Why back-garden bird lovers are wrong to feed kites
Back-garden bird lovers think they are being kind by putting out scraps for the red kites. But, says Graham Appleton, their generosity has consequences
The town of Reading is home to a different type of commuter these days, with hundreds of red kites arriving each morning to take advantage of food that is put out for them by people who like getting close to nature without having to leave their own homes.
In a recent paper in Bird Study, Melanie Orros and Mark Fellowes of the University of Reading report that thousands of people in Reading are providing food for red kites, with a typical avian visitor swooping down and taking away a 21g meal.
A variety of food is provided, including uncooked meat, processed meat, leftovers and dead mice, as sold at pet stores to feed snakes and other exotic pets. The researchers calculate that, in order to sustain itself, a kite needs to make between four and nine successful visits to gardens in the course of a day. Given that food is provided by 4.5 per cent of the 96,000 households in the Reading conurbation, some as infrequently as once a month but others daily, it is not surprising that many kites have decided to commute to town every day.
The red kite was once common throughout the whole of the UK, clearing up discarded waste in city streets and breeding from Cornwall to Caithness. Three centuries of predator control nearly drove the species to extinction, so that, by the 1920s, kites were restricted to a few Welsh valleys. With protection in Wales from 1940 through to 1985, the number of pairs increased from four to 54, with occasional birds turning up in south-west England. Although encouraging, this increase was insufficient for the species to recolonise areas from which it had been lost and a decision was made that some help was needed, in the form of bringing in young birds from Sweden and Spain.
Successful reintroduction
Thanks to the successful programme of reintroduction, red kites can now be found in any part of the UK. The map alongside, from Bird Atlas 2007-11, published by the British Trust for Ornithology, shows the breeding distribution, with darker orange indicating the areas of highest abundance. The reintroduction sites in the Chilterns and northern Scotland (first releases in 1989), the east Midlands (1995), central Scotland (1996), Leeds (1999), Dumfries & Galloway (2001), the Derwent Valley (2004) and Northern Ireland (2008) are at the centre of local hotspots. The Welsh population has continued to grow in the past 30 years, but far bigger changes have occurred elsewhere, particularly in the Chilterns.
The Reading birds are descendants of 93 birds released around the Buckinghamshire-Oxfordshire border between 1989 and 1994. The first breeding in the area was confirmed in 1992, since when the population has grown to perhaps 1,000 pairs, with birds spreading into nearby counties.
Though the releases in the north of Scotland started at the same time, the rate of population increase is very different, with illegal poisoning accounting for 50 per cent of the mortality of radio-tagged birds, as described in a paper by Dr Jennifer Smart and others from the RSPB, published in Biological Conservation in 2010. the Chiltern kites have been so successful that it has been possible to take 300 young birds from local nests to use in reintroduction programmes in other parts of the country.
Frequent attacks
The Chiltern red kites are both scavengers and hunters, on the lookout for an easy meal wherever one can be found. Carrion is a major component of the diet but live prey, especially in the form of small mammals and young chicks, is particularly important in the breeding season, which is a concern for both gamekeepers and land managers worried about the productivity of ground-nesting species.

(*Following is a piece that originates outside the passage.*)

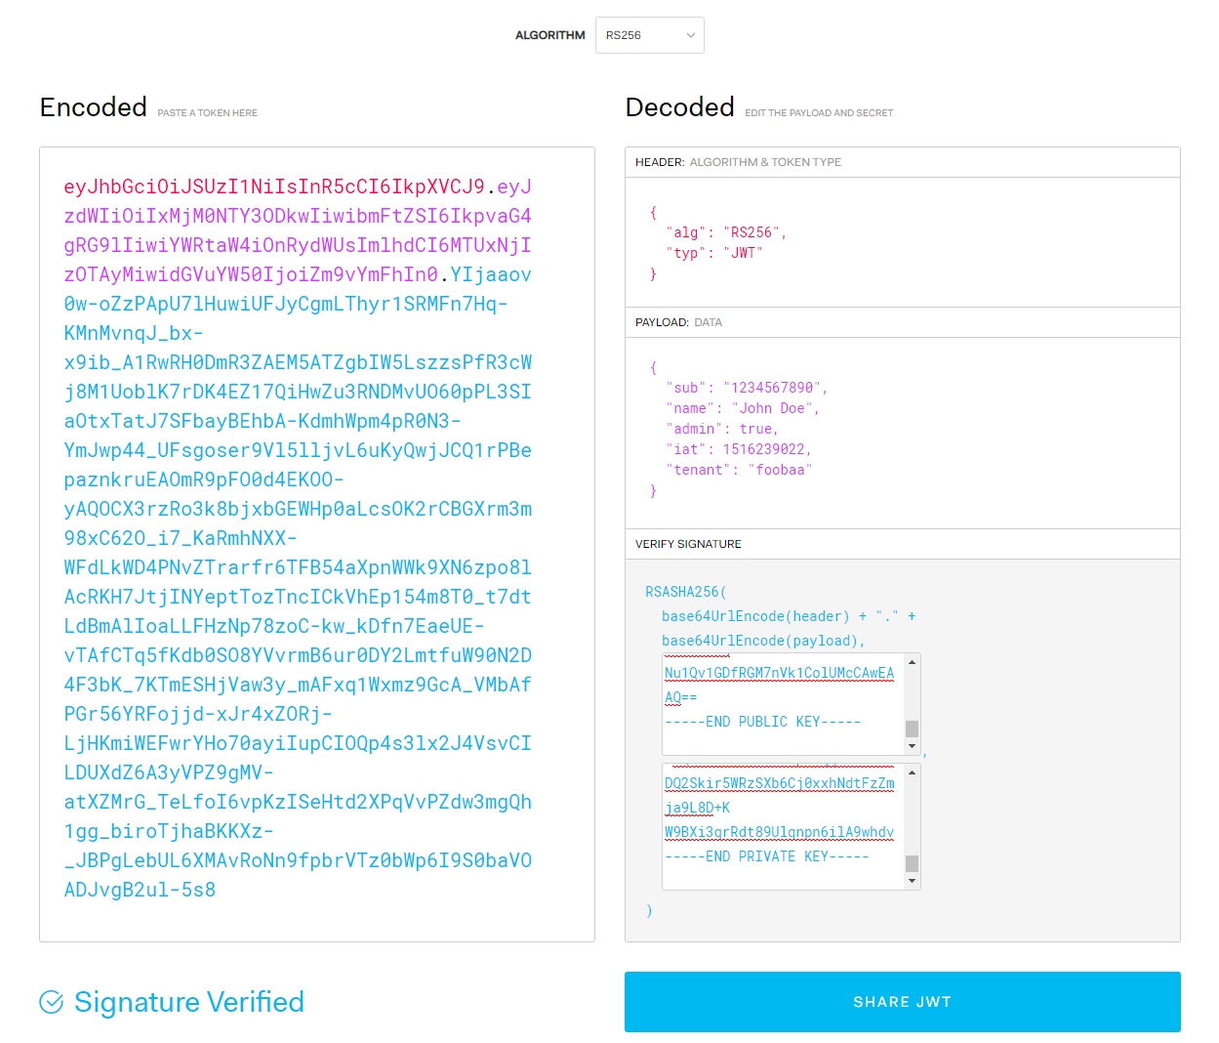The width and height of the screenshot is (1219, 1043).
Task: Click the "1234567890" sub value in payload
Action: pos(773,388)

Birdwatchers visiting Otmoor, an RSPB reserve just outside Oxford, which is now home to dozens of pairs of nesting waders, often witness attacks by kites, with adult lapwings and redshanks working together to mob potential predators. This co-operation is an important factor in determining the success of breeding lapwings, a lesson learned in our Norfolk village on what seems like an annual basis, when single pairs lose their chicks to crows.
Red kites are not universally popular, of course, even in towns. Like vultures, kites divide their time between looking for their own food and keeping an eye on other kites. A swooping bird will attract others and it is not uncommon to see a dozen birds in the air above a local feeding station. While this may be great news for people who enjoy their garden feeding spectacle, it’s sometimes less well appreciated by neighbours, especially if their reactions have been defined by watching hitchcock’s film The Birds, or if they have read stories of kites attacking small dogs or stealing sausages from barbecues.
In the Reading area, there is an increasing awareness that the provision of food may be causing problems, and the Chilterns Conservation Board now urges the public not to feed red kites, going on to say: “they should be left to feed naturally in the wider countryside, thus enabling them to find a naturally sustainable level.”
As with other garden bird feeding, some people put out food only in the coldest weather. Even these occasional acts of intended kindness will make a difference, as they will presumably reduce the natural mortality that would occur at a time of year when young, inexperienced birds would be expected to find life tough. In the same way that pheasant releases make life easy for foxes in the autumn and roadkill sustains magpies, kite-feeders are artificially — albeit unwittingly — boosting the number of a species that is both a scavenger and a predator.